Par ailleurs, aucun élément au dossier ne permet de constater qu'au moment de la vente, Mme [N] a pu légitimement croire que le véhicule lui avait été effectivement vendu par Mr [K] de sorte qu'elle est mal fondée à se prévaloir de la théorie de l'apparence.
Le jugement est donc confirmé en ce qu'il a débouté cette dernière de l'intégralité de ses demandes formées à l'encontre de Mr [K] y compris de sa demande d'expertise judiciaire qui ne présente pas d'intérêt dans le cadre du litige l'opposant à Mr [K].
2. sur les dépens et l'article 700 du code de procédure civile :
Le jugement est confirmé en ses dispositions relatives aux dépens et à l'application de l'article 700 du code de procédure civile.

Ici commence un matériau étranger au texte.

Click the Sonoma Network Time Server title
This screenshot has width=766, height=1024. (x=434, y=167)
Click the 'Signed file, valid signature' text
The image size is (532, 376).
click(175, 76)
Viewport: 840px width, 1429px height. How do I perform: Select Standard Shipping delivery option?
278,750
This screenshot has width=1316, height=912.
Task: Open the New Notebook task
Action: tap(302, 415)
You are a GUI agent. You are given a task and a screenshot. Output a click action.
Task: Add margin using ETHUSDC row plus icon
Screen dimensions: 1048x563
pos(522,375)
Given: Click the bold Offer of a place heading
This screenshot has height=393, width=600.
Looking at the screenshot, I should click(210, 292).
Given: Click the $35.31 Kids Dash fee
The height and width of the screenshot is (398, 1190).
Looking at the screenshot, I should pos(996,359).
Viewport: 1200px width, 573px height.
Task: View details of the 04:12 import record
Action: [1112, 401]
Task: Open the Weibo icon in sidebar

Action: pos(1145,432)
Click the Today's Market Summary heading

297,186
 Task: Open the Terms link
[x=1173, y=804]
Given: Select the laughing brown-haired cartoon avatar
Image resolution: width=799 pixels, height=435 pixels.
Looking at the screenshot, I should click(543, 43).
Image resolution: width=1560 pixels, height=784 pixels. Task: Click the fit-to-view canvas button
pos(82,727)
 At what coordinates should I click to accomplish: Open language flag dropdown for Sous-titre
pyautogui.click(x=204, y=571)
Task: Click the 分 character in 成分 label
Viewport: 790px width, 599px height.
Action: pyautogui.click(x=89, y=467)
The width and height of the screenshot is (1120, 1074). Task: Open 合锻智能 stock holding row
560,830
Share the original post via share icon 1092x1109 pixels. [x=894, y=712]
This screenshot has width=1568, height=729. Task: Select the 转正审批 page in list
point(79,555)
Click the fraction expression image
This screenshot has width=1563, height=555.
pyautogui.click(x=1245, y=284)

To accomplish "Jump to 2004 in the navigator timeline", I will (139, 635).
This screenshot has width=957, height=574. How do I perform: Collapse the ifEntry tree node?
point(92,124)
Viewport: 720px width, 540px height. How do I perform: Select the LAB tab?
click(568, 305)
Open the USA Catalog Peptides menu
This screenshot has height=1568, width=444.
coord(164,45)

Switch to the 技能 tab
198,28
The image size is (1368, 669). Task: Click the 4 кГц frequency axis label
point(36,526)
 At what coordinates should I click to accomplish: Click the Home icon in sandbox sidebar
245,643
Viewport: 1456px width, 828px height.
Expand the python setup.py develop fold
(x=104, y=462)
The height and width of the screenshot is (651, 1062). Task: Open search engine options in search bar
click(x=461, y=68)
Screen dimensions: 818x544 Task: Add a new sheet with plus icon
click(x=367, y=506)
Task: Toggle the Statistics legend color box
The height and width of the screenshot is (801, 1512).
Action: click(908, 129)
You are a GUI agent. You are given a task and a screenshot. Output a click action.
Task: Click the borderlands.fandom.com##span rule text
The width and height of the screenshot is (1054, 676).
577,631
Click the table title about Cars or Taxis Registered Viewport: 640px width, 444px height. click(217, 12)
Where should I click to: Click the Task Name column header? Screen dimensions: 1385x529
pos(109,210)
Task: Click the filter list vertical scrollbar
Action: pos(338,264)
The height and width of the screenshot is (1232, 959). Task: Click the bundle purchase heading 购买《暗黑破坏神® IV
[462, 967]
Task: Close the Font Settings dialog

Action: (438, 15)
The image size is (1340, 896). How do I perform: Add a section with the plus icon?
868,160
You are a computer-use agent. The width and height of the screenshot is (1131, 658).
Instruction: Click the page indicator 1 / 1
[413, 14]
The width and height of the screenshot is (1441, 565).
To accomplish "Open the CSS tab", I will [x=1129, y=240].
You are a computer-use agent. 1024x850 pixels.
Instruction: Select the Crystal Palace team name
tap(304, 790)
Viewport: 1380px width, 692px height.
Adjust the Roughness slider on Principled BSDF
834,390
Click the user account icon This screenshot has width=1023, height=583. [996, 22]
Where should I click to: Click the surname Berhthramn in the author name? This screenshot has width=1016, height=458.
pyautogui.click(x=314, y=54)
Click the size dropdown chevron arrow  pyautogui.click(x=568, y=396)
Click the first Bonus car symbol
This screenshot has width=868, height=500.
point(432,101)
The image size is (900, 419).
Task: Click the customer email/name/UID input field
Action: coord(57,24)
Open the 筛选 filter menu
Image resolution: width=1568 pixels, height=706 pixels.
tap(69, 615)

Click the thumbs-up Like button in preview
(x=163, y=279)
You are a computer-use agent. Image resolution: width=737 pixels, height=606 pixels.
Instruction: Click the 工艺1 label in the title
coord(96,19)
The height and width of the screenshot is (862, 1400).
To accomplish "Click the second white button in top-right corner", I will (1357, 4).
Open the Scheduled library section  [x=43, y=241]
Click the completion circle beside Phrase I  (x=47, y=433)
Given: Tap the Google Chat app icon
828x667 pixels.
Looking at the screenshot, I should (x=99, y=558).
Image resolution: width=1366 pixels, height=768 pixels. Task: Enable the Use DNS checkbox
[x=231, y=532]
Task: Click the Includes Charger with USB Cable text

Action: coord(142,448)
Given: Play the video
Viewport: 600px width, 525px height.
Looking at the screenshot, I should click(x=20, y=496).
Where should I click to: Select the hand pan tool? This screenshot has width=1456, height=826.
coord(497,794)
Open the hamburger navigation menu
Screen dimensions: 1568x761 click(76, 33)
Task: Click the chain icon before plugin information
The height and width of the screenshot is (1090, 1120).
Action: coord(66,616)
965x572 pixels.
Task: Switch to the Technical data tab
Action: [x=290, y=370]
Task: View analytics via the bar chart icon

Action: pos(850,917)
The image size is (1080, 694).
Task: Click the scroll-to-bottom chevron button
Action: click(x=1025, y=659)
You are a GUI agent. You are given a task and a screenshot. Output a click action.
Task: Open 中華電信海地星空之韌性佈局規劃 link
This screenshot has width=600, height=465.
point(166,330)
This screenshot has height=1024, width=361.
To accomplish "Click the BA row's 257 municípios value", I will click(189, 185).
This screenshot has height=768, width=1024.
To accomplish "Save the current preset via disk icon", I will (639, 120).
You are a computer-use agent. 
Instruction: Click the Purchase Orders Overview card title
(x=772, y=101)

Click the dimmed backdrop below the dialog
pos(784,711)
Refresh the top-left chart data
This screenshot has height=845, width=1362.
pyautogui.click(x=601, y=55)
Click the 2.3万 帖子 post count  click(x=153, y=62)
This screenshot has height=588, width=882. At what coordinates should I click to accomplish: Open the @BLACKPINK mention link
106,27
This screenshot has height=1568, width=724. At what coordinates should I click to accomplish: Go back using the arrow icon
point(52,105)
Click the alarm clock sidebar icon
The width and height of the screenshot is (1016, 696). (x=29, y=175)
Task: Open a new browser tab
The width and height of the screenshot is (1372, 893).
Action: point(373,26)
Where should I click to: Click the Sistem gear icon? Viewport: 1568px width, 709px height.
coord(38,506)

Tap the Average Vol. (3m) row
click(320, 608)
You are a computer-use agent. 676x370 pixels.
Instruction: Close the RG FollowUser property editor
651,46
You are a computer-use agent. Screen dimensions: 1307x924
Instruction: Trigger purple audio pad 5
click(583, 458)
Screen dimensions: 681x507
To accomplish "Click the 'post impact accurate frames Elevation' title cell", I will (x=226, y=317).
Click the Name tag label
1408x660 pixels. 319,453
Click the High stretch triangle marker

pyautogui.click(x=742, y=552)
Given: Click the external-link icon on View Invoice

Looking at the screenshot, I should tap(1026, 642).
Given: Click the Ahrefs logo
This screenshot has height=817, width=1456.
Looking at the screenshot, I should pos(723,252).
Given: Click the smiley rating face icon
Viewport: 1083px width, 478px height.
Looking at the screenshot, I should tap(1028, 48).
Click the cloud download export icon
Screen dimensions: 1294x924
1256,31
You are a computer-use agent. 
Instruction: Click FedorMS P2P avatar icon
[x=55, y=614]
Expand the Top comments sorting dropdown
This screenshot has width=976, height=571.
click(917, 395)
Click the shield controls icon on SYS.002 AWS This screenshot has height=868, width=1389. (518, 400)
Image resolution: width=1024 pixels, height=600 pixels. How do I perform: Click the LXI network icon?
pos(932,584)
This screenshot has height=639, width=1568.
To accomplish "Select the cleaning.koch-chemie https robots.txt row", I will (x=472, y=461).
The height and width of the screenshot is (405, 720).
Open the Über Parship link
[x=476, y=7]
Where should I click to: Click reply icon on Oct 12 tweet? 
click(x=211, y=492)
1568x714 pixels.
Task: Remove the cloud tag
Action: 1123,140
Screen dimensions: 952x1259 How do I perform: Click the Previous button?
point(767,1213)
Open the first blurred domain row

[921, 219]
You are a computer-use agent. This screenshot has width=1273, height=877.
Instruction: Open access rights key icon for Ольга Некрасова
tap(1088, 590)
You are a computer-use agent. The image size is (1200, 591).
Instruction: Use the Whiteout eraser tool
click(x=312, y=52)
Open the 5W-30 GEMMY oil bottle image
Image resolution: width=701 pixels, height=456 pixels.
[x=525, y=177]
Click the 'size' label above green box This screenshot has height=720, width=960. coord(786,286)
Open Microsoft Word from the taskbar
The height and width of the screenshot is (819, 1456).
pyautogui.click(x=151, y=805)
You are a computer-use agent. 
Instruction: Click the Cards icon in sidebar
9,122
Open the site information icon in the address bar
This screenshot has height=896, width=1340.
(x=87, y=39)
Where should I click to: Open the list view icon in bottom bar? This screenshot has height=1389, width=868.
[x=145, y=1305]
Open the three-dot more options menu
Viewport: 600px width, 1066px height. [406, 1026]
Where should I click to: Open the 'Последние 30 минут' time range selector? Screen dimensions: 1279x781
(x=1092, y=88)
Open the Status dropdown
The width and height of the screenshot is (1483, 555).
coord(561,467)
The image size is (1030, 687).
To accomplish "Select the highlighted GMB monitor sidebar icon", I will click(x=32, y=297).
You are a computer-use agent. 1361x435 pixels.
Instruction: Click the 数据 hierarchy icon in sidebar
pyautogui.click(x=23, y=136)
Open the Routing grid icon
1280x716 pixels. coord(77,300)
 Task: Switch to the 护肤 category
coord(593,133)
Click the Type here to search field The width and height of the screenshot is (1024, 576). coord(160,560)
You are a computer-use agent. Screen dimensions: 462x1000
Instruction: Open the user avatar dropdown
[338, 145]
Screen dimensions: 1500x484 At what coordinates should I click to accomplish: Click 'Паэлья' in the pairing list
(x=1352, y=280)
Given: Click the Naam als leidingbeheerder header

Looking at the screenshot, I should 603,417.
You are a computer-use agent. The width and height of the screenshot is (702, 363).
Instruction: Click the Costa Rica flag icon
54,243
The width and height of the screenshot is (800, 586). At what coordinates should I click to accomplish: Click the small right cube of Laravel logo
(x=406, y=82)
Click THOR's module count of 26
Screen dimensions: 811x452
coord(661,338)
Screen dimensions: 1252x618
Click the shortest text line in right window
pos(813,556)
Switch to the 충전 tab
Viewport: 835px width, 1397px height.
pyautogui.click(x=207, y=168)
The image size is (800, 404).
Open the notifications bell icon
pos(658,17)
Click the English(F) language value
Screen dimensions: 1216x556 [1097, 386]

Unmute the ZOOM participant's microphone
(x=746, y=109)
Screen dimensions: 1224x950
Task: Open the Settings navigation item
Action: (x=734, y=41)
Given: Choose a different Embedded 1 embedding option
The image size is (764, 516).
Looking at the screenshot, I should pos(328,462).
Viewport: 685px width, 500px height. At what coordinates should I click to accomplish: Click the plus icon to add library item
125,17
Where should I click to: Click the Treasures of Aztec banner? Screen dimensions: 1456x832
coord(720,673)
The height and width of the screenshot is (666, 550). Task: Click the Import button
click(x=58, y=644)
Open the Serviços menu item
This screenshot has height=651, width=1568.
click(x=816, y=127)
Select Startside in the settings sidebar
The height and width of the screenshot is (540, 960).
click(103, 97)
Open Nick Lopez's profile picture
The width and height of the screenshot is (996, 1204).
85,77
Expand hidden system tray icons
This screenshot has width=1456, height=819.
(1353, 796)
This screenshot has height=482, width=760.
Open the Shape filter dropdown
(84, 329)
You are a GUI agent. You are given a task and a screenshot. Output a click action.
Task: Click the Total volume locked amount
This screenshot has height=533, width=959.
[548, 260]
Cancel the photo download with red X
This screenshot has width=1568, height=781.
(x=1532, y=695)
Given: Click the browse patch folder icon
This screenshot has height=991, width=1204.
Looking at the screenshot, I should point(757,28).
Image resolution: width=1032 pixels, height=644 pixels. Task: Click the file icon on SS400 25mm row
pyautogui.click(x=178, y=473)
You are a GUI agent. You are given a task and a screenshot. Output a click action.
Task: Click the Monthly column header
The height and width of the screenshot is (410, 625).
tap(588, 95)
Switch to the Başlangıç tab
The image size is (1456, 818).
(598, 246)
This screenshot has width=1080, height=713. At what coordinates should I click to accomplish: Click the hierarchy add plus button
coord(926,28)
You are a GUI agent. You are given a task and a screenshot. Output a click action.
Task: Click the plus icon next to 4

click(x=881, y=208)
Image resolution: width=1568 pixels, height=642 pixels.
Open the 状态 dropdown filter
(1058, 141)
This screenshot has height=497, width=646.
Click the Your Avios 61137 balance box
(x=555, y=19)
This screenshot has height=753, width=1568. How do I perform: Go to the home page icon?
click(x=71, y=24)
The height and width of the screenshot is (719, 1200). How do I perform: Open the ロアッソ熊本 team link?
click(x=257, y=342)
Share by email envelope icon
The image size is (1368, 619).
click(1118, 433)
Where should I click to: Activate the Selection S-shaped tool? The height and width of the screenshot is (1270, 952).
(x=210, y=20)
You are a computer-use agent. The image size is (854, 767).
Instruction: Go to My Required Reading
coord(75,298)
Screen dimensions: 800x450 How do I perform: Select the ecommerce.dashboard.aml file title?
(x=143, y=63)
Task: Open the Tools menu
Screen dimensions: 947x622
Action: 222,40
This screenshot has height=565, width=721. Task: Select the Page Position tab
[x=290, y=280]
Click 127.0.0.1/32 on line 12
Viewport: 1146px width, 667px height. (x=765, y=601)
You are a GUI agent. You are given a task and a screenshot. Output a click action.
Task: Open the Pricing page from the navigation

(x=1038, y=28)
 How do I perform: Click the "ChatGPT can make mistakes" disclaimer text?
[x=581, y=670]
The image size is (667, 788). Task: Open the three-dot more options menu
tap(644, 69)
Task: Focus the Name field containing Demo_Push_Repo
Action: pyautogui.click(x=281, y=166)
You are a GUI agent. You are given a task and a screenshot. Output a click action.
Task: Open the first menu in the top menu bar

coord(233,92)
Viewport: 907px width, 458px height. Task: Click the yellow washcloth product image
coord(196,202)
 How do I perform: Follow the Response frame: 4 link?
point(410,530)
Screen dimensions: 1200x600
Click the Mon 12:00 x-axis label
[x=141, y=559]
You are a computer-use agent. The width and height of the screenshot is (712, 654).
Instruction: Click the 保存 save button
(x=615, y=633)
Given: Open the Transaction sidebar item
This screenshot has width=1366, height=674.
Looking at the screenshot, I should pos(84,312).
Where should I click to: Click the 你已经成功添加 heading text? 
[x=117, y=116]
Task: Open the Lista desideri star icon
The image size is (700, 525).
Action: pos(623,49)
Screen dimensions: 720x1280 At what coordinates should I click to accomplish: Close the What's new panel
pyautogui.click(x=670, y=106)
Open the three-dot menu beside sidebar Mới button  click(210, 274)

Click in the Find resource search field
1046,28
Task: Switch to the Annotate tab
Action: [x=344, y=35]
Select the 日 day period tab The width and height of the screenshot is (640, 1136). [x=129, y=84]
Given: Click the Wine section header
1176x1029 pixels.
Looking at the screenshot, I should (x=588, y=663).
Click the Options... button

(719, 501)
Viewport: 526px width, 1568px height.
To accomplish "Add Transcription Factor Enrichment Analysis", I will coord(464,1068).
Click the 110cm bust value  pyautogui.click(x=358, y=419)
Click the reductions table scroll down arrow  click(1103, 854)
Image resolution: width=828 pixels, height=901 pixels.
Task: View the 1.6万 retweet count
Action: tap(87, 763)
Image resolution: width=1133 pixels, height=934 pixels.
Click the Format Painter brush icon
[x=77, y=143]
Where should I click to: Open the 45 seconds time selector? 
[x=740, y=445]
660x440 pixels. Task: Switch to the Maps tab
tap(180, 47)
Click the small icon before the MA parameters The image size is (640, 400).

La cour estime que l'équité commande de faire application de l'article 700 du code de procédure civile au profit de Mr [K] en cause d'appel et lui alloue à ce titre la somme de 1.500 €.
Les dépens d'appel sont à la charge de l'appelante qui succombe en sa tentative de remise en cause du jugement.
PAR CES MOTIFS
LA COUR
Confirme le jugement déféré ;
y ajoutant,
Déclare irrecevables les demandes formées par Mme [I] [N] à l'encontre de Mr [C] [P] devant la cour ;
Condamne Mme [I] [N] à payer à Mr [T] [K] la somme de 1.500 € sur le fondement de l'article 700 du code de procédure civile en cause d'appel.
Condamne Mme [I] [N] aux dépens d'appel et accorde à la SCP Reffay et Associés, avocat, le bénéfice de l'article 699 du code de procédure civile.